Data Protection Officer

For any inquiries about how your Personal Data is being processed or any other question related to your privacy and related rights, please contact our Data Protection Officer through our dedicated contact form

Right to resort to the appropriate data protection authority

Please note that, in accordance with UK-GDPR and the Data Protection Act 2018, you, or any of your heirs, may resort to the competent authorities, in particular the United Kingdom Information Commissioner’s Office (the ICO) in order to ensure the exercise of your rights and to report the application of the provisions of the abovementioned law.

What are the security measures we have implemented?
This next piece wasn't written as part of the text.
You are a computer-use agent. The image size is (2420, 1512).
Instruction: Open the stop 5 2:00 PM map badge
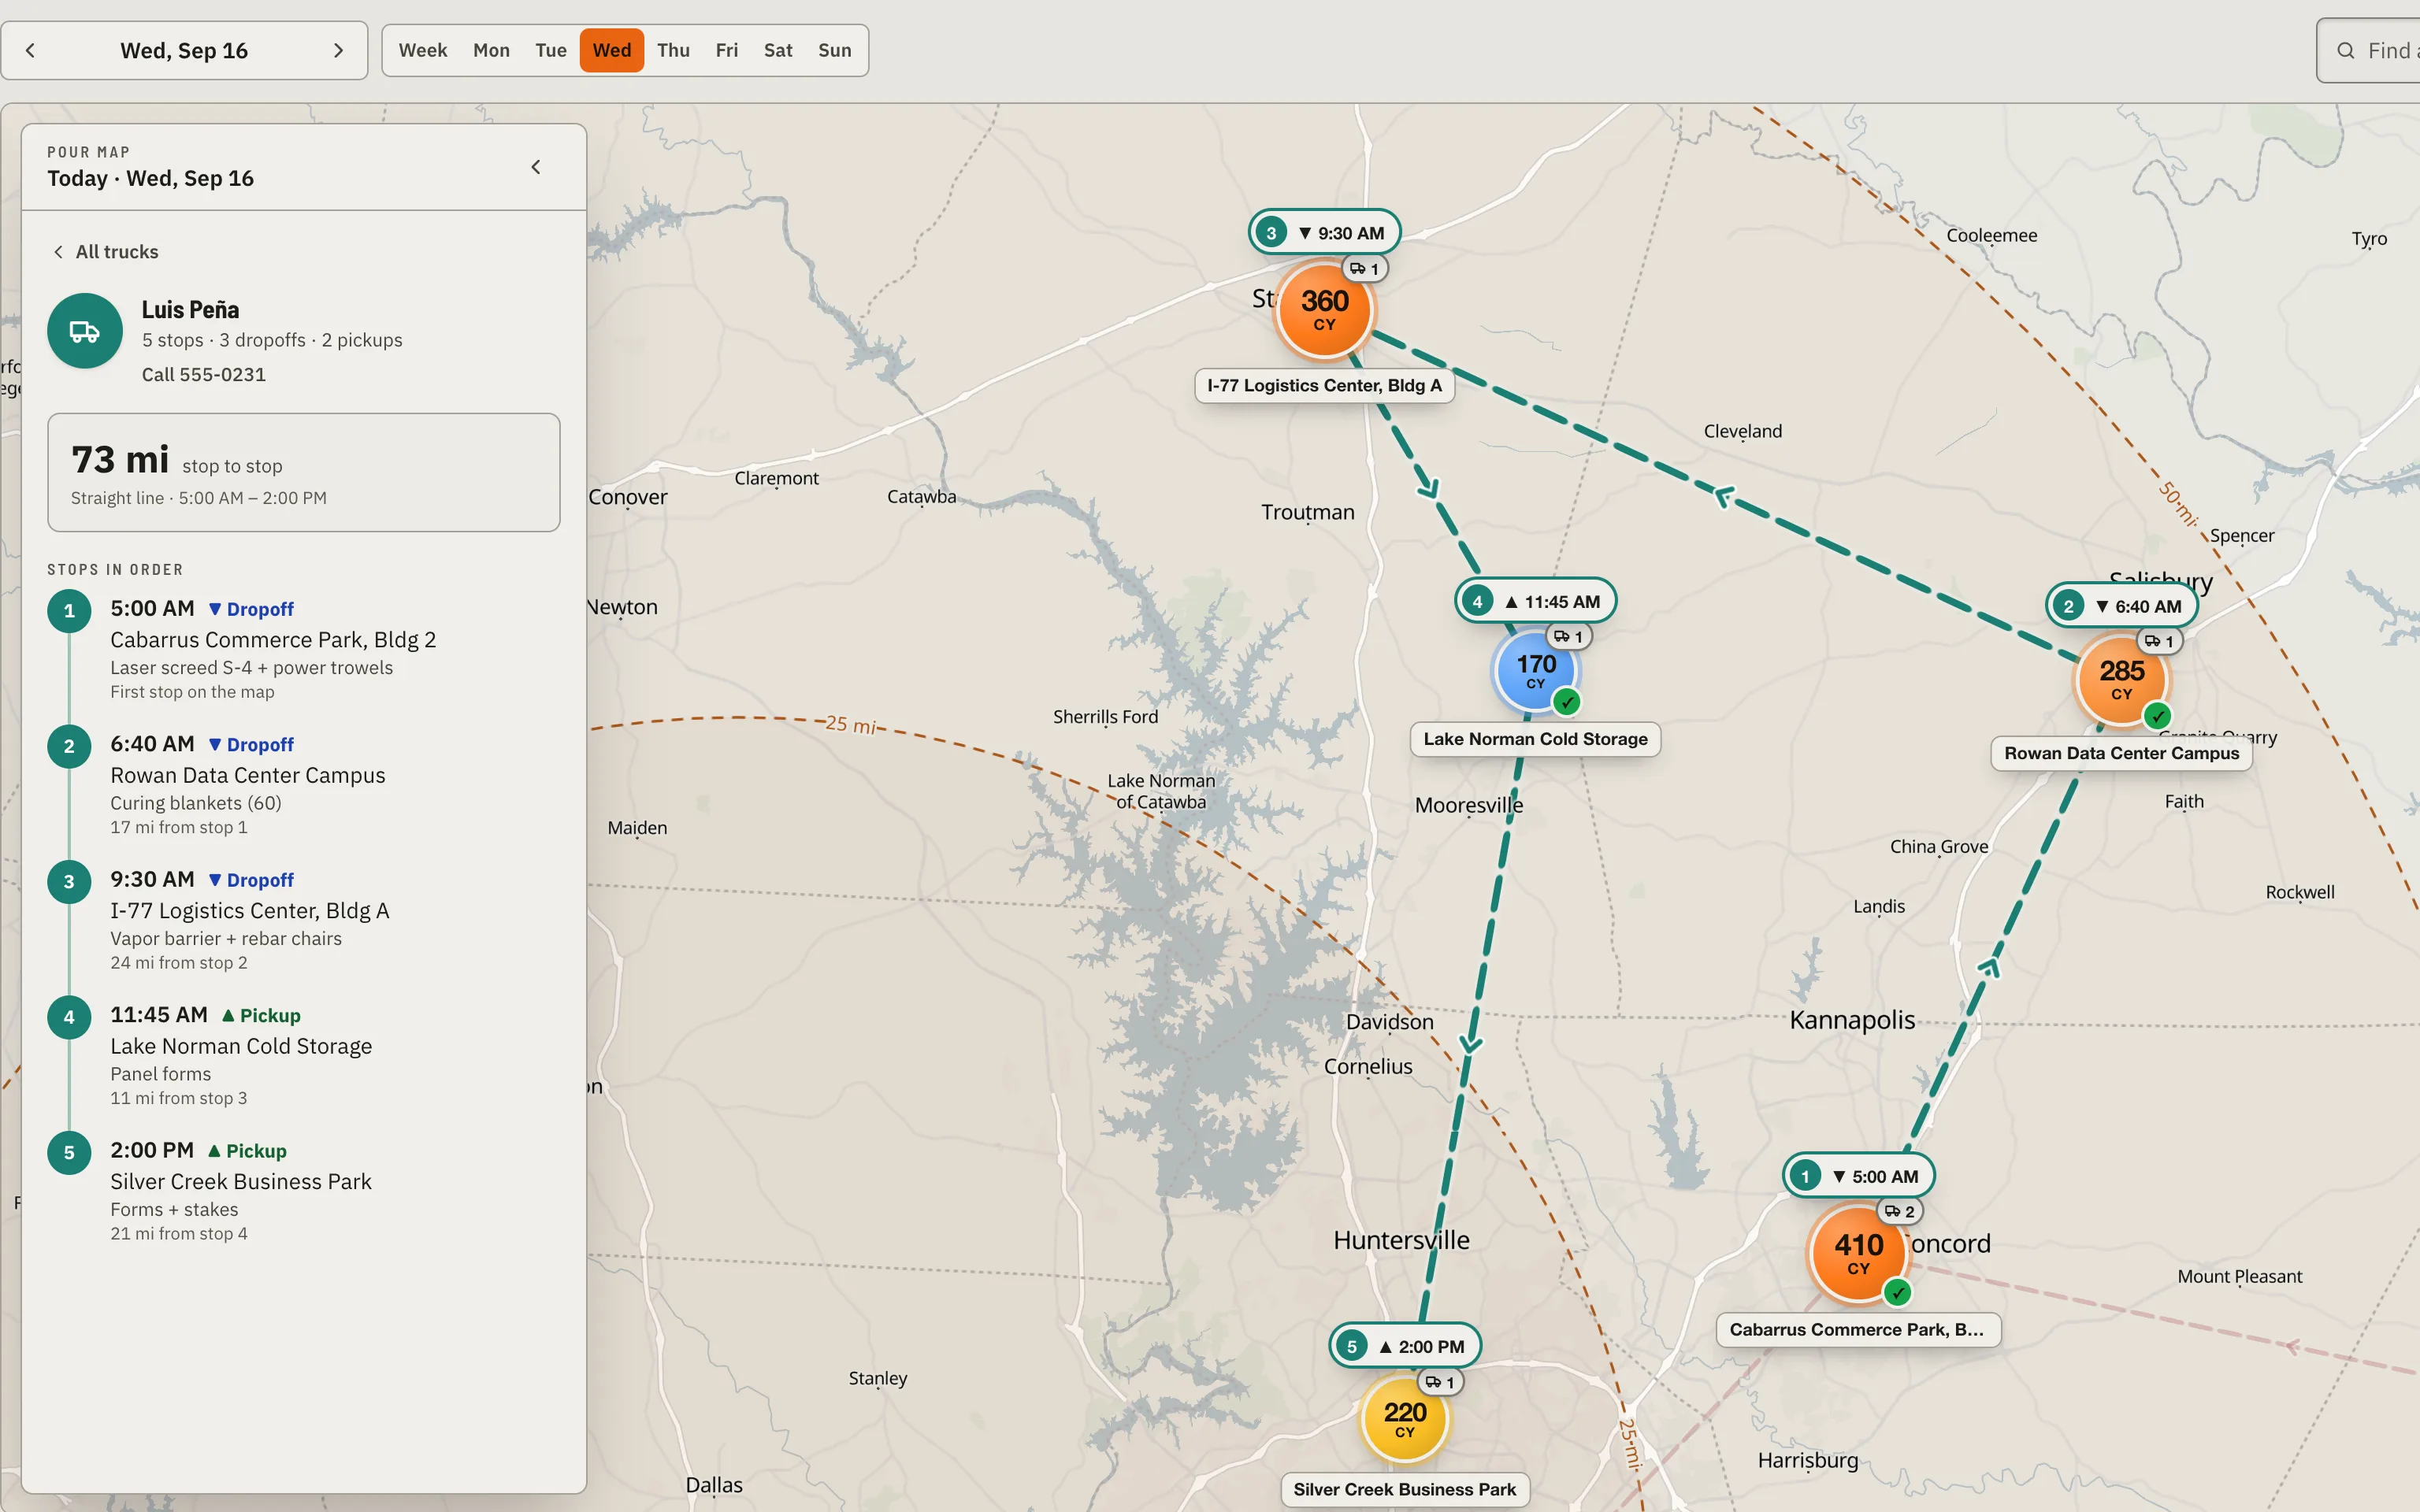click(1405, 1346)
To provide the highest level of security to our systems, we have put in place procedures and technologies as per good industry practices and in accordance with applicable laws, to maintain security of all data from the point of collection to the point of destruction. These include multi-factor authentication, alerting systems, security tests and audits…. However, such measures do not offer a complete guarantee of security.
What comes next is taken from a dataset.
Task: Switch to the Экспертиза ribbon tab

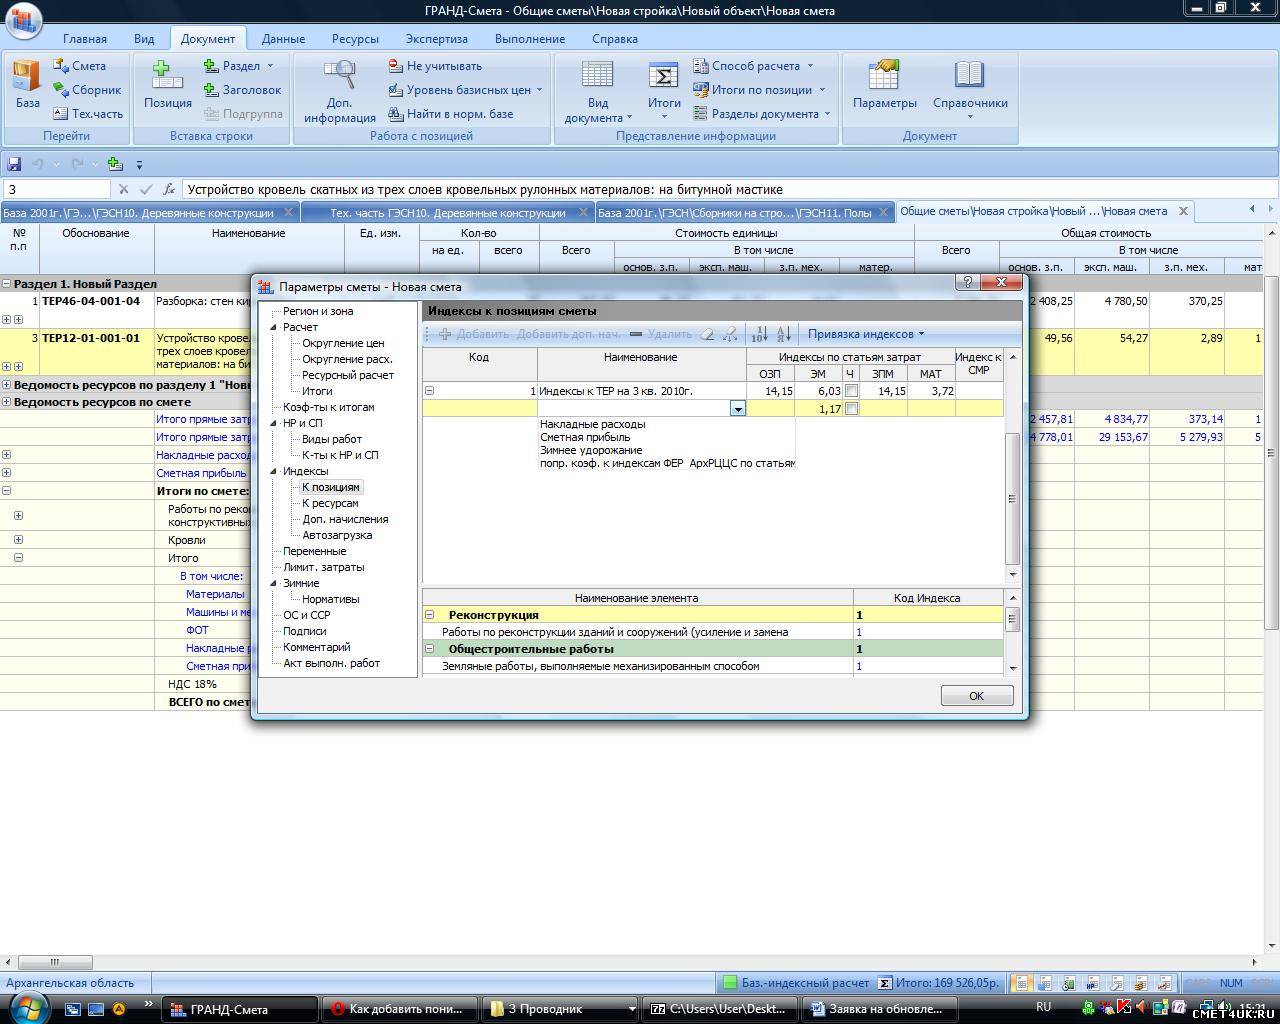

Data controller and EU Representative

Data controller

We (either alone or jointly with other persons) determine the purposes for which and the manner in which your Personal Data is or is to be processed. Therefore, and according to both the UK GDPR and the EU GDPR, Siren is the Data Controller.

Representative

Siren is a UK-based entity with no offices, branches or other establishments in the EEA. However, Siren may offer services to and/or monitor the behaviour of individuals in the EEA.

Consequently, Siren guarantees its full compliance with EU GDPR regarding theses processing and appoints accordingly a representative in the EEA.

Siren’s EU representative(s) act(s) on its behalf in the EEA regarding all matters related to Siren’s compliance with EU GDPR as it shall deal with any supervisory authorities or data subject in this respect.

For any inquiries about how your Personal Data is being processed in the EEA or any other question related to your privacy and related rights in the EEA, please contact our EEA representative:

Name: Fride Lia Stensland

Email: [email protected]

Changes to this Privacy Policy

We may update our Privacy Policy from time to time. We will notify you of any changes by posting the new Privacy Policy on this page. We will let you know via email and/or a prominent notice on our Website, prior to the change becoming effective and update the “Last updated” date at the top of this Privacy Policy. You are advised to review this Privacy Policy periodically for any changes. Changes to this Privacy Policy are effective when they are posted on this page.